Ao julgar a Apelação Cível n° 2012.011929-6, os desembargadores negaram provimento ao recurso do município de Porto de Mangue e determinaram que o ente público pague verbas trabalhistas a uma prestadora de serviço.

A sentença é referente ao pagamento de 13º salários e férias, mas o município sustentou que o contrato estabelecido com a autora da ação é nulo em razão dela não ter ingressado no serviço público através de concurso e, desta forma, não lhe é devida nenhuma verba.

No entanto, a decisão no TJ destacou que a jurisprudência pátria tem firmado o entendimento de que, em casos como os dos autos, embora seja decretada a nulidade do contrato de trabalho pela violação ao dispositivo constitucional insculpido no artigo 37, tem-se direito às verbas salariais em sentido estrito, ou seja, aos salários dos meses efetivamente trabalhados, com o objetivo de evitar o enriquecimento sem causa da municipalidade, que se beneficiou diretamente dos serviços prestados.
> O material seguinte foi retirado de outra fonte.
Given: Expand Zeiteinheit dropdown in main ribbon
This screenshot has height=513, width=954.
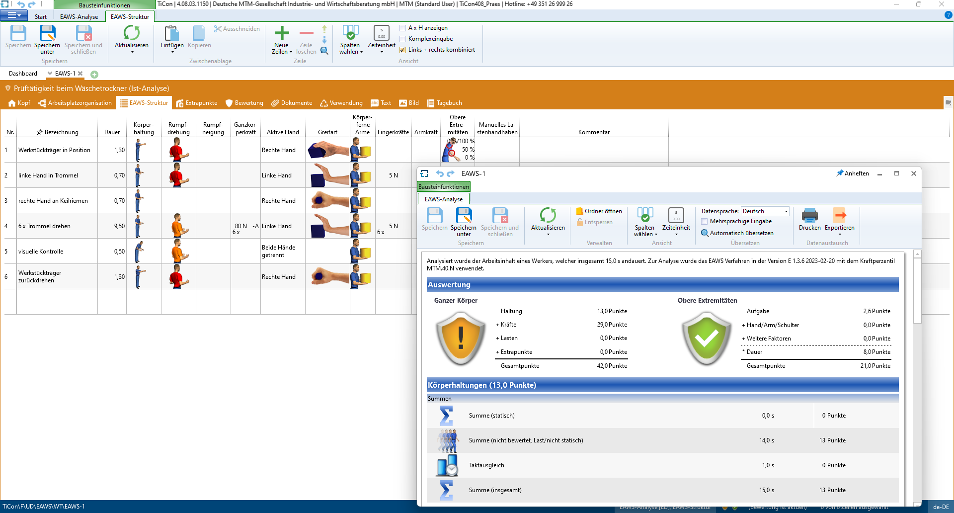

Assim, mesmo sendo nulo o contrato, o ente público é responsável pelas verbas de natureza salarial referentes ao período em que se beneficiou da força laboral do trabalhador, sob pena de, se assim não fosse, resultar locupletamento ilícito.

A decisão destacou ainda que referente ao ônus da prova, previsto no artigo 333, do CPC, caberia ao ente público municipal, provando fato extintivo do direito e o encargo de juntar elementos que indicassem o efetivo pagamento das verbas reclamadas, o que não ocorreu na demanda.